* **What to work on**: Look for "The height and width of the screenshot is (672, 788)." in the entries below. Write out that line and all later lines exactly, ending with the final one.

* **Information given**:
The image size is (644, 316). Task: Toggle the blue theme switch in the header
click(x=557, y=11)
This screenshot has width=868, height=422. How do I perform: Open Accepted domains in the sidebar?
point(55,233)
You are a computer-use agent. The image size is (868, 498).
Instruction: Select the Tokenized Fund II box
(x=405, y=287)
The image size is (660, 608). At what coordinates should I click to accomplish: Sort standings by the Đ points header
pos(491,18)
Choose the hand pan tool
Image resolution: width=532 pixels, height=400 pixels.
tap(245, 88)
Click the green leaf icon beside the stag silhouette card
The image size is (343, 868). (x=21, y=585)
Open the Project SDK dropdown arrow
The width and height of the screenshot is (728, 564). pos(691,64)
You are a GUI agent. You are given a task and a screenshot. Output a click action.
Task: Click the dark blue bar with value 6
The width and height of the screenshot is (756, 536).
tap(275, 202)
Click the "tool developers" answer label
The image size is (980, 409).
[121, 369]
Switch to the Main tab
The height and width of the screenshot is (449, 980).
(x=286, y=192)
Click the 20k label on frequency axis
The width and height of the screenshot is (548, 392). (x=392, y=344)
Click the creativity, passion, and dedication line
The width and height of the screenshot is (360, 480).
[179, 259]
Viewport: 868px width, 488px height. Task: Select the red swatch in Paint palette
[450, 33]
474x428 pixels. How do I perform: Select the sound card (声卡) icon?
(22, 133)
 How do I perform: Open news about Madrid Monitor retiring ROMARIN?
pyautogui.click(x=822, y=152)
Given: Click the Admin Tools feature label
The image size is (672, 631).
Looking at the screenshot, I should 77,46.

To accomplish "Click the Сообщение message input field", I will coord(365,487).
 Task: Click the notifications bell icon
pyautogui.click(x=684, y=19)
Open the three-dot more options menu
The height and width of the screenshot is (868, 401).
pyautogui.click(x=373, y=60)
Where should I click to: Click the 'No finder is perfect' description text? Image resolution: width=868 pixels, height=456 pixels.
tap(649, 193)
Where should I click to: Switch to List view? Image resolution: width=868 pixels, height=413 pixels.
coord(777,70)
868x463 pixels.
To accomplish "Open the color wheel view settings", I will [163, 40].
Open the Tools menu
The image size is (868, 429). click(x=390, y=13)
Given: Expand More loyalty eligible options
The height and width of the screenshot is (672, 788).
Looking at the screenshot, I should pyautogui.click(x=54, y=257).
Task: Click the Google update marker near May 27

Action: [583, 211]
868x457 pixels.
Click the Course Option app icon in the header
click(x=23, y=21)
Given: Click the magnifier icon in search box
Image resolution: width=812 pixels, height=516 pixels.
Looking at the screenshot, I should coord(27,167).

* **Task solution**:
The height and width of the screenshot is (672, 788).
Looking at the screenshot, I should pyautogui.click(x=54, y=257).
Task: Click the Google update marker near May 27

Action: [583, 211]
868x457 pixels.
Click the Course Option app icon in the header
click(x=23, y=21)
Given: Click the magnifier icon in search box
Image resolution: width=812 pixels, height=516 pixels.
Looking at the screenshot, I should coord(27,167).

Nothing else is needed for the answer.